Discussion Overview
The discussion revolves around the use of the FMESH command in MCNP for obtaining power distribution in a reactor core geometry, specifically for the purpose of transferring data to a CFD simulation. Participants explore various aspects of FMESH, normalization processes, and alternative tally methods for calculating heat deposition and power output.
Discussion Character
- Technical explanation
- Debate/contested
- Mathematical reasoning
Main Points Raised
- One participant seeks guidance on using FMESH for a 1/12 slice of a reactor core to facilitate CFD input.
- Another participant suggests increasing the number of particles per cycle and total cycles for better convergence in MCNP simulations.
- It is noted that FMESH requires careful setup, including the specification of mesh origin and intervals, and that it typically reports neutron flux.
- Some participants propose using F6 and F7 tallies as alternatives to FMESH for calculating energy deposition and fission power.
- One participant expresses concern that FMESH may not be suitable due to the hexagonal geometry of the reactor, suggesting the need for F6 tallies for accurate power transfer.
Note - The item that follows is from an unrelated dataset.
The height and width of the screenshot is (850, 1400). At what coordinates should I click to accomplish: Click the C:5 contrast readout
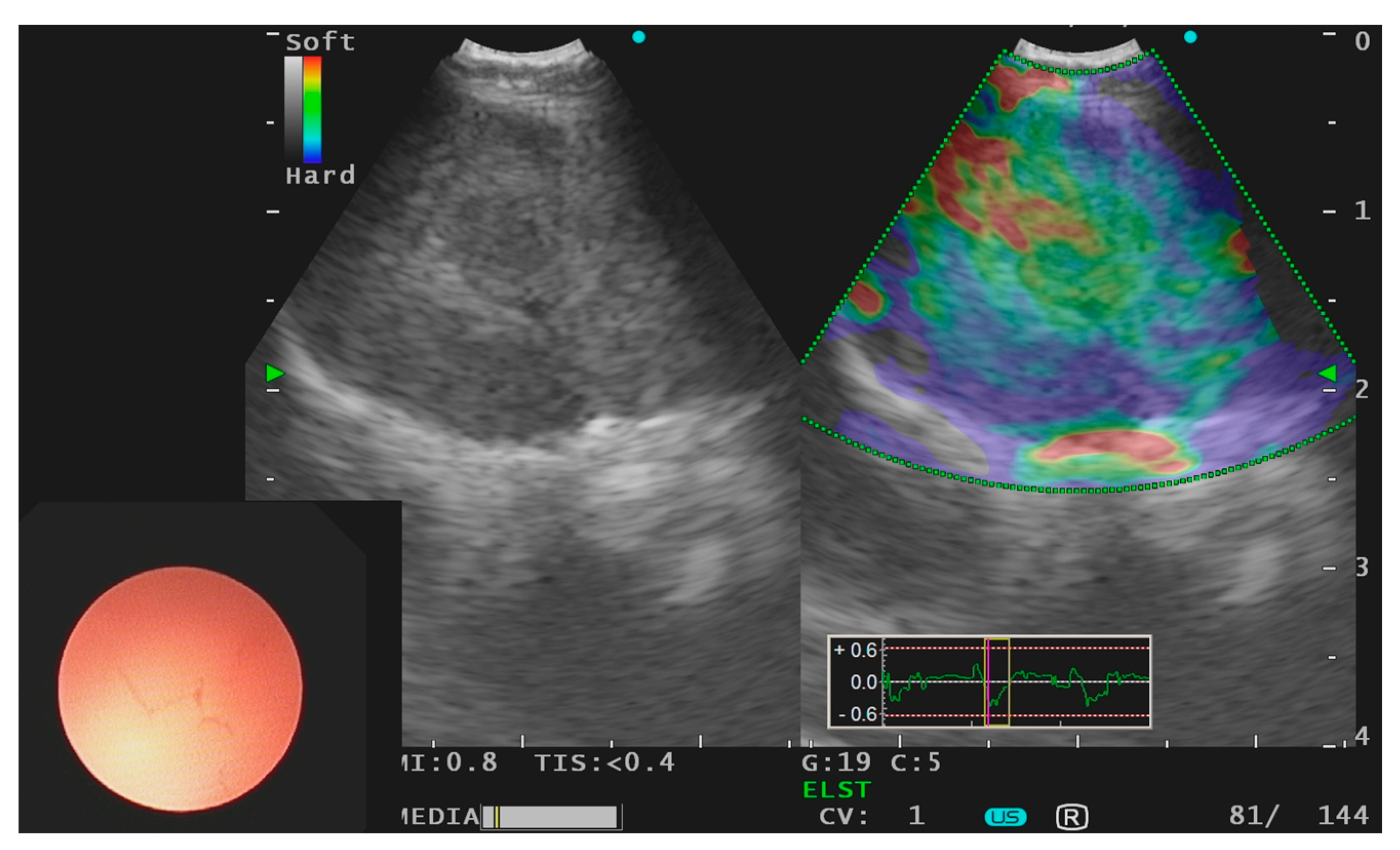tap(915, 762)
- A participant inquires about normalization in MCNP and how to calculate total power output from reactor parameters.
- It is discussed that MCNP cannot automatically determine reactor power and that normalization must be performed based on known reactor parameters.
- One participant mentions encountering errors when attempting to tally certain cells, indicating issues with cell volume calculations.
Areas of Agreement / Disagreement
Participants express differing opinions on the suitability of FMESH for the reactor's geometry, with some advocating for its use while others suggest alternatives. There is no consensus on the best approach for normalization and tally selection, indicating ongoing debate and exploration of the topic.
Contextual Notes
Limitations include the need for careful normalization based on reactor design specifics, the challenges posed by geometry in tally selection, and unresolved issues with cell volume calculations in MCNP.